Similarly, the paper, “On Global Electricity Usage of Communication Technology: Trends to 2030,” predicts the global electricity demand of consumer devices to decrease to 670TWh in 2030. It suggests the global electricity consumption of fixed wired and fixed Wi-Fi networks to grow to 2,641TWh and 889TWh by 2030, respectively, wireless access networks—2G, 3G, 4G and 5G combined—to 204TWh, data centers to 1,137TWh. The global energy demand to produce all these will grow to 903TWh. Bottom line, communication technology is expected to become 21% of global electricity usage.

So, what about the impact of hardware and software design?

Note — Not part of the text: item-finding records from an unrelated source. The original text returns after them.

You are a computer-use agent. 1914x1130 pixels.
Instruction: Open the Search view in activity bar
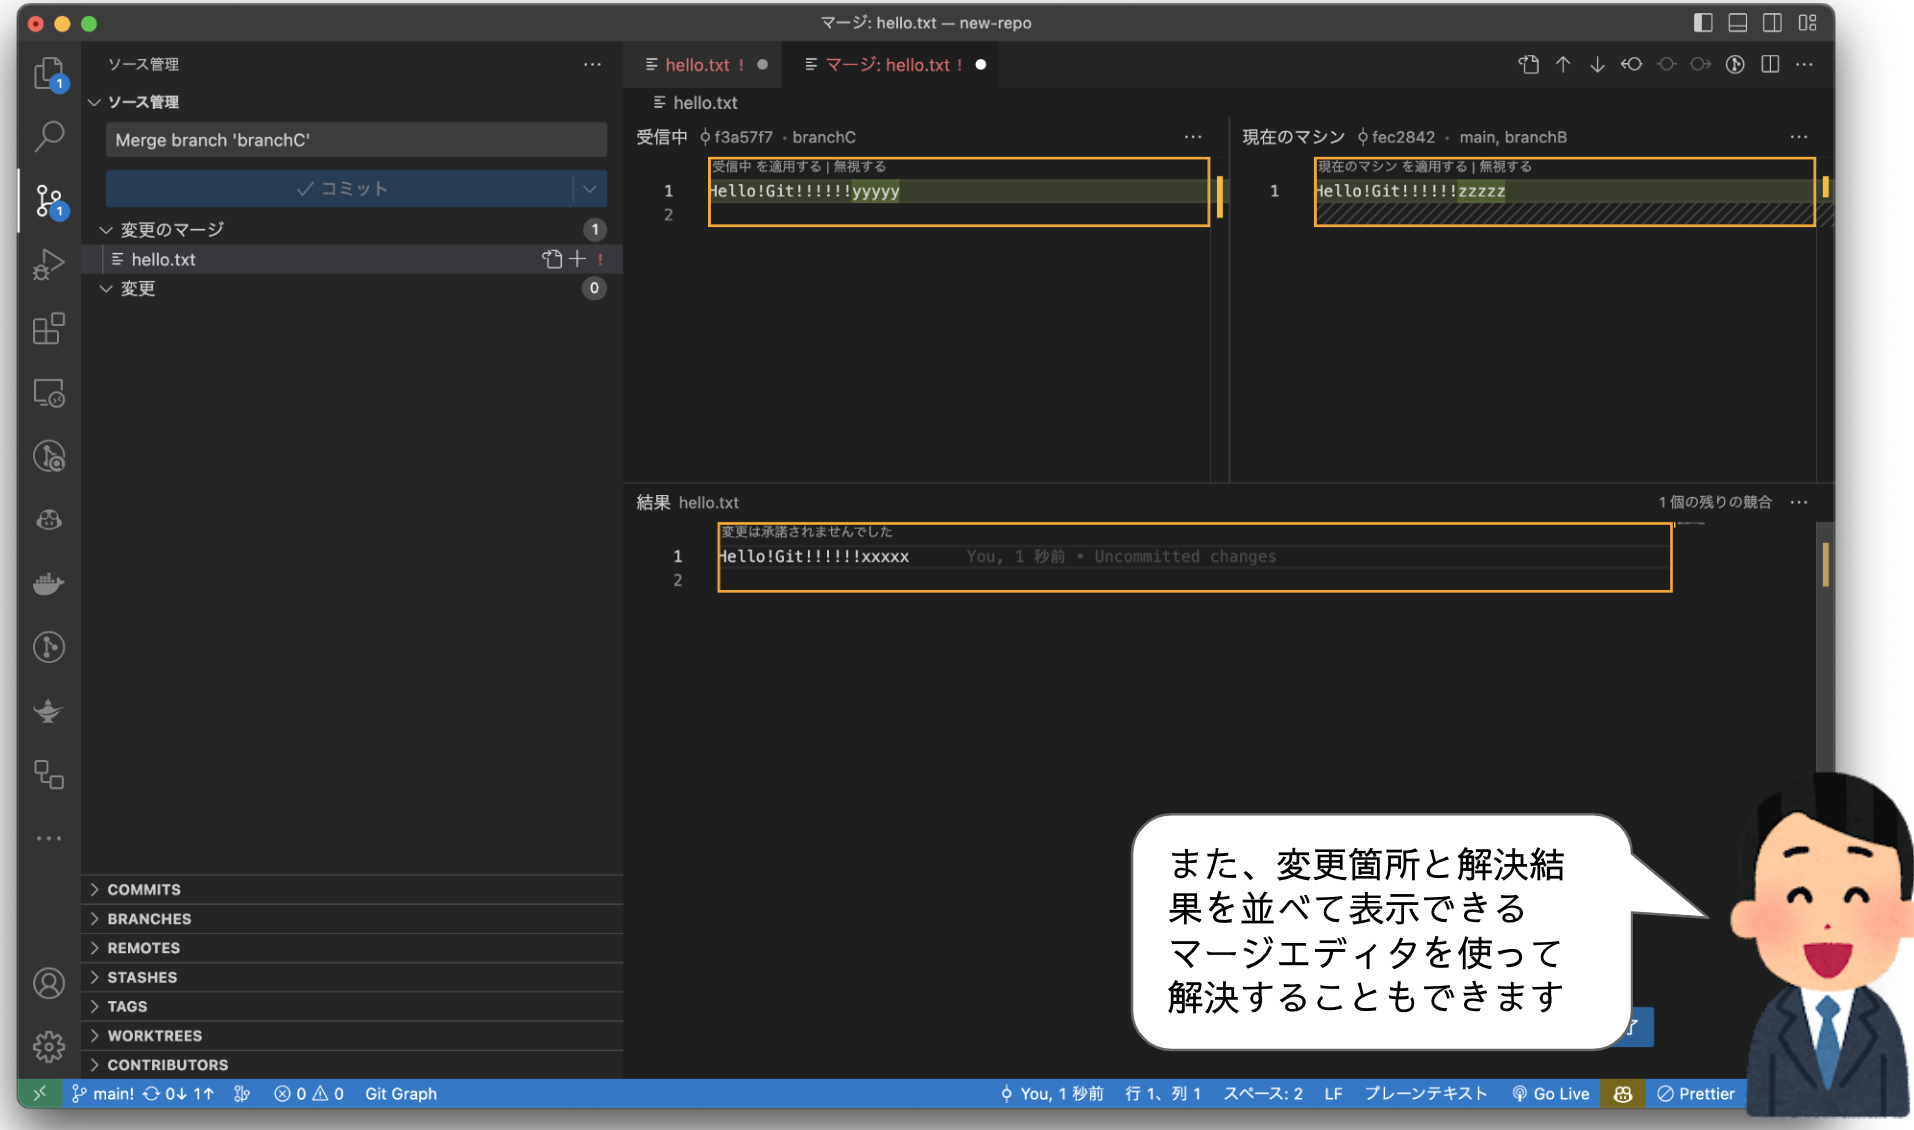tap(48, 136)
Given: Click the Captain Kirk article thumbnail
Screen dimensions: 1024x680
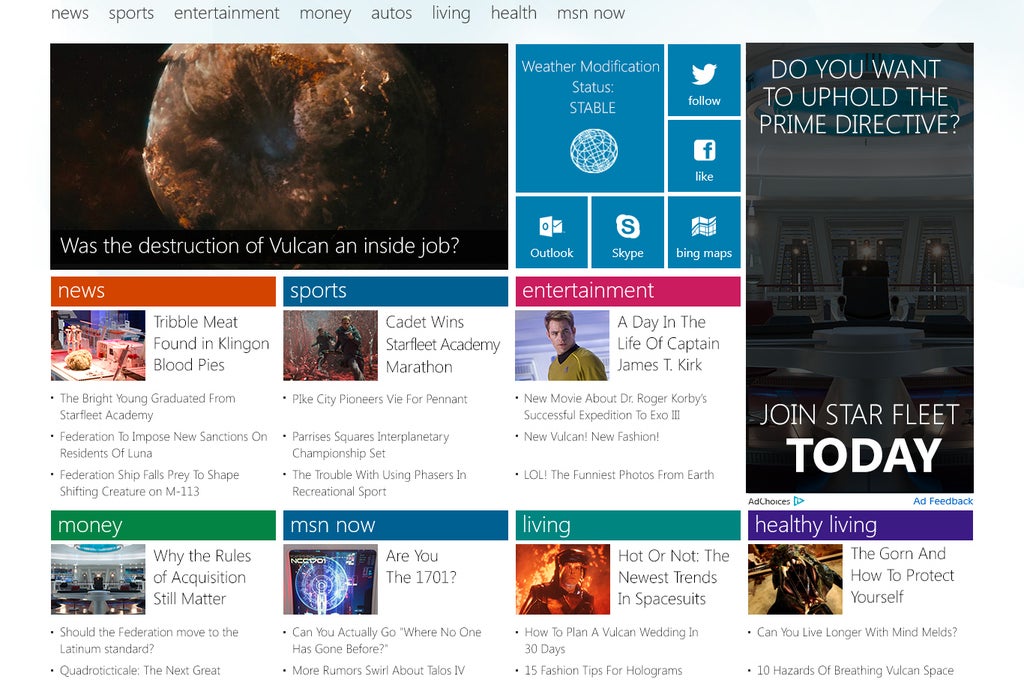Looking at the screenshot, I should (562, 345).
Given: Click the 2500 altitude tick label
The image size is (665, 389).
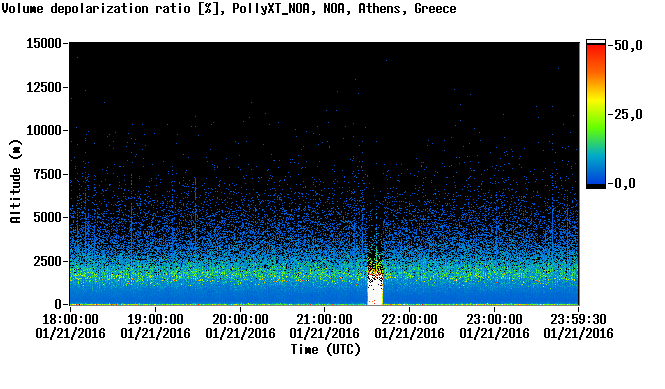Looking at the screenshot, I should (x=48, y=261).
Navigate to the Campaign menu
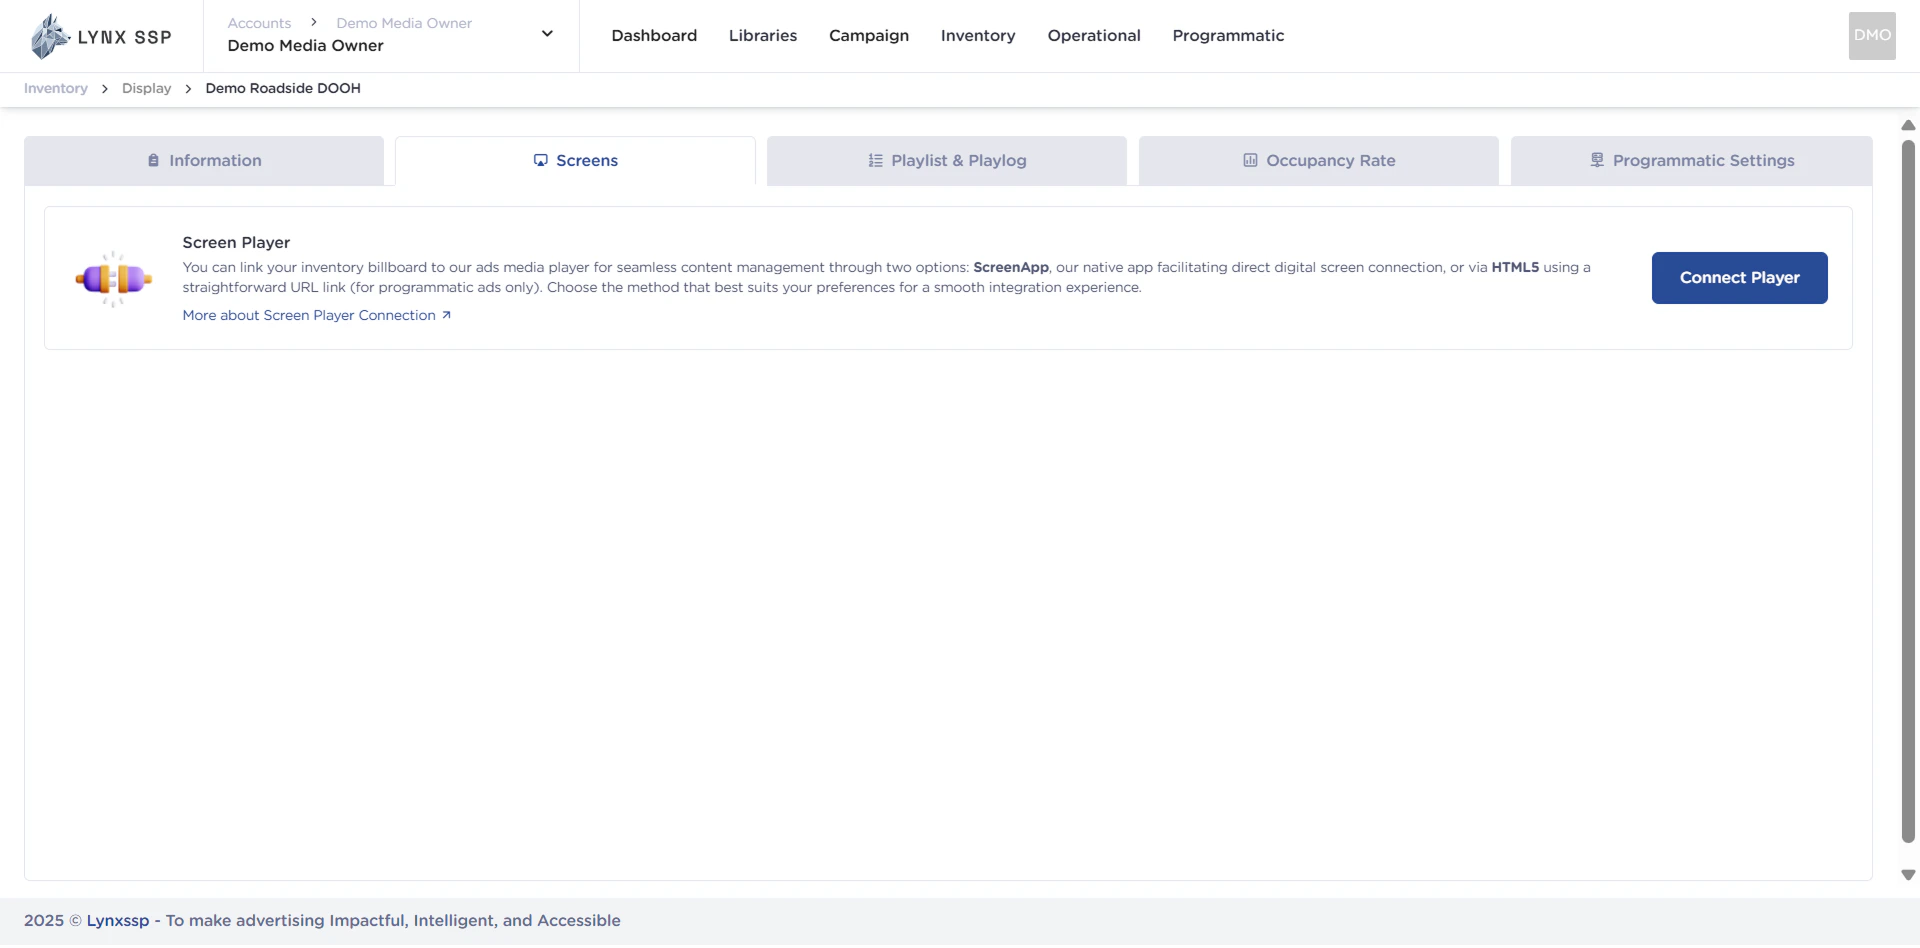Viewport: 1920px width, 948px height. coord(869,35)
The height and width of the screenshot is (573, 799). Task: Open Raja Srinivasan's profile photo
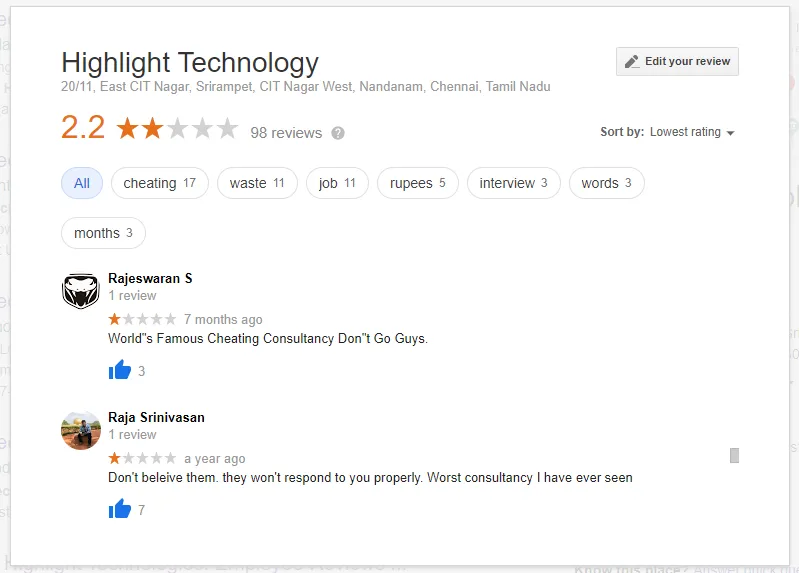click(81, 430)
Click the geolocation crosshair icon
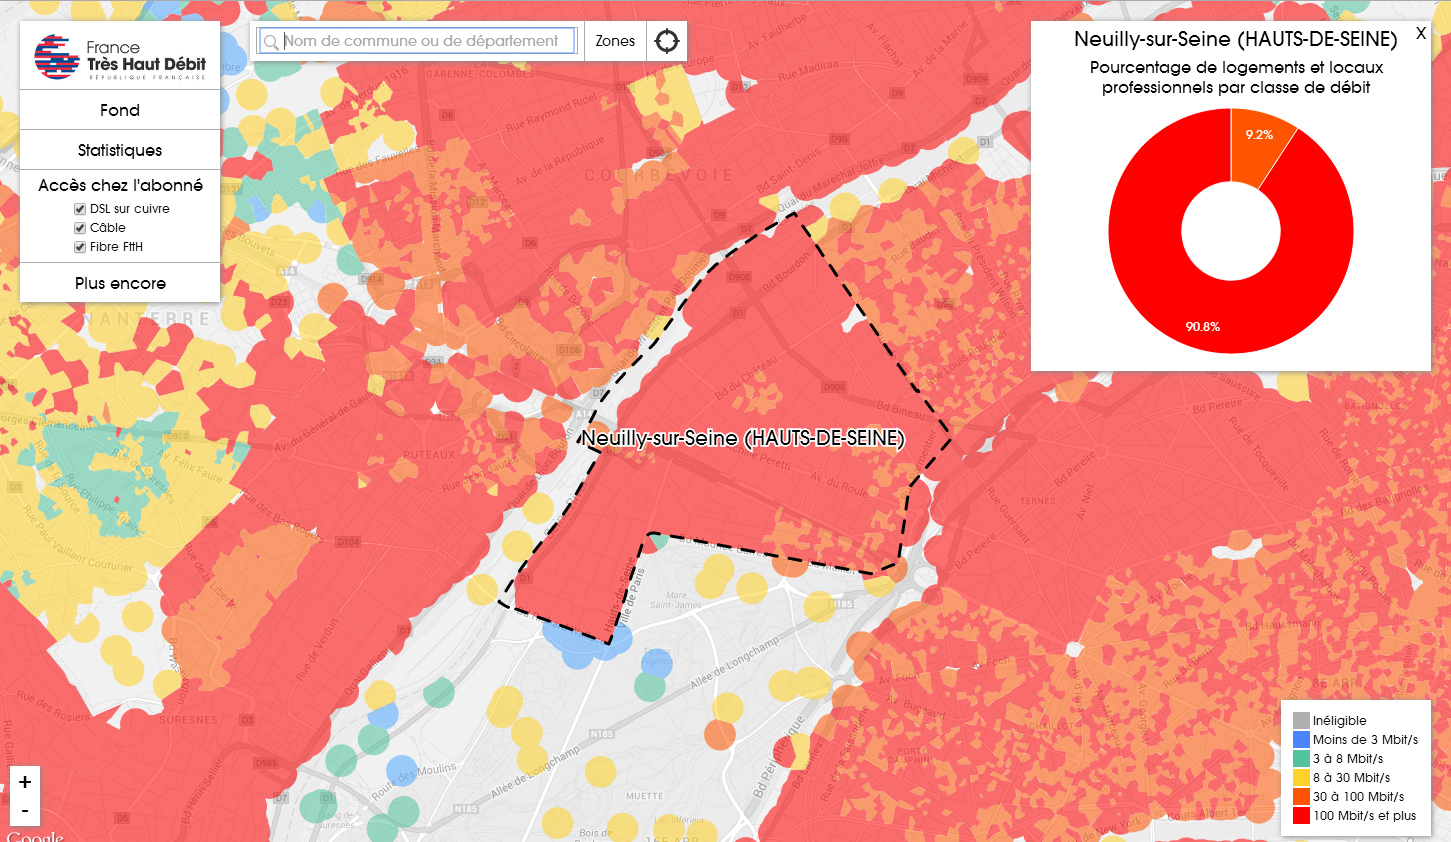 (666, 41)
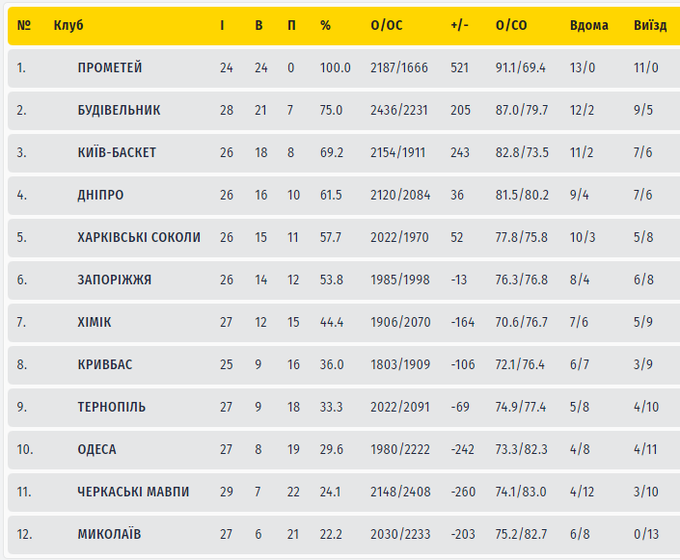The image size is (680, 560).
Task: Select the Кривбас team name
Action: point(106,365)
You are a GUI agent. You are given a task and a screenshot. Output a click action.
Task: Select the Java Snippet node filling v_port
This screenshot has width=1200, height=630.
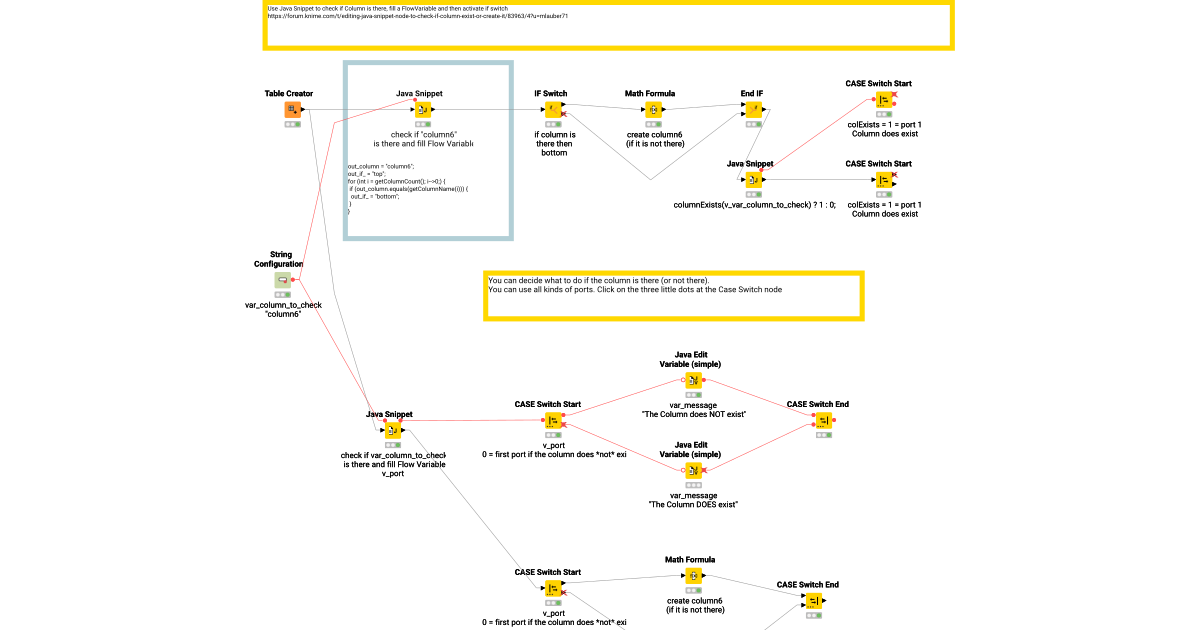(x=392, y=430)
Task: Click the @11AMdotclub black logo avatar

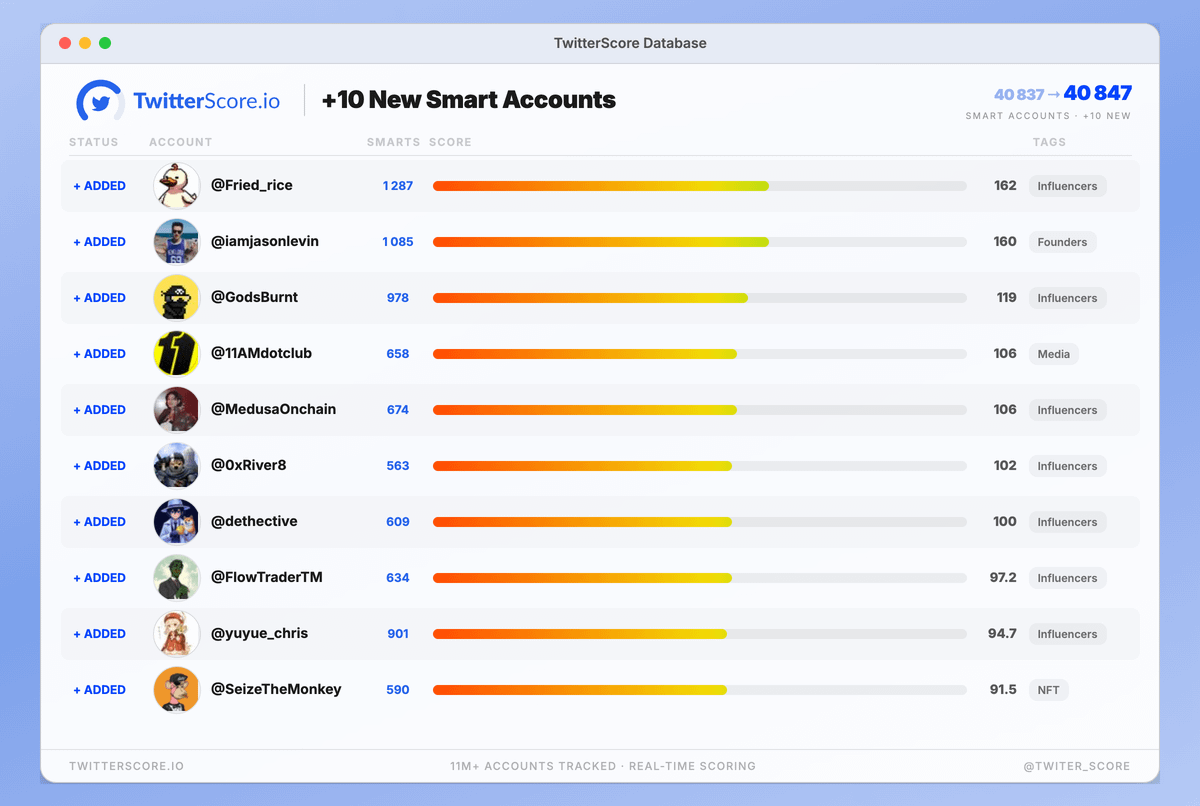Action: tap(176, 353)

Computational software, EDA, and semiconductor improvements on power optimization are critical. Like with the design cost prediction of the ITRS, global electricity usage of electronics would be unmanageable without the continuing advances in EDA and semiconductor technology. Great examples are the low-power optimization achieved by combining low-power-optimized semiconductor IP like DSPs and CPUs with advanced-node digital implementation flows that use hardware/software activity data created in simulation, emulation, and prototyping. And of course, this extends to system-level analysis flows for thermal analysis and eventually computational fluid dynamics (CFD) to design proper packaging for servers and consumer devices that allow the best airflow to keep them cool.

Looking closer, one finds an entire ecosystem at work here. The recent Arm DevSummit showed some great examples. Arm’s vision and mission of “Sparking the World’s Potential” really resonates well here. In the session “High-Performance Computing That’s Earth-Friendly,” Unity’s Brett Bibby illustrated how seemingly small, individual changes can significantly impact the overall compute performance and power consumption, having a real environmental impact. Memory accesses are critically important per a paper quoted by Brett: “We find that across all of the applications we study, 62.7% of the total system energy, on average, is spent on data movement between main memory and the compute units.”

Where is all of this going?

Hyperconnectivity will only grow further and faster. According to IDC/Seagate estimates, the “Global DataSphere” will grow to 175ZB by 2025. According to IBS, endpoint data creation of devices you and I use grows at an 85% CAGR from 2019 to 2025. And Ericsson estimates 2.8B 5G mobile subscriptions by 2025, with 164EB of data per month transmitted over networks—76% of it being video.

Our ecosystem will have to stay as creative as it has been to optimize energy consumption even further, and experience in computational software and intelligent system design will be critical.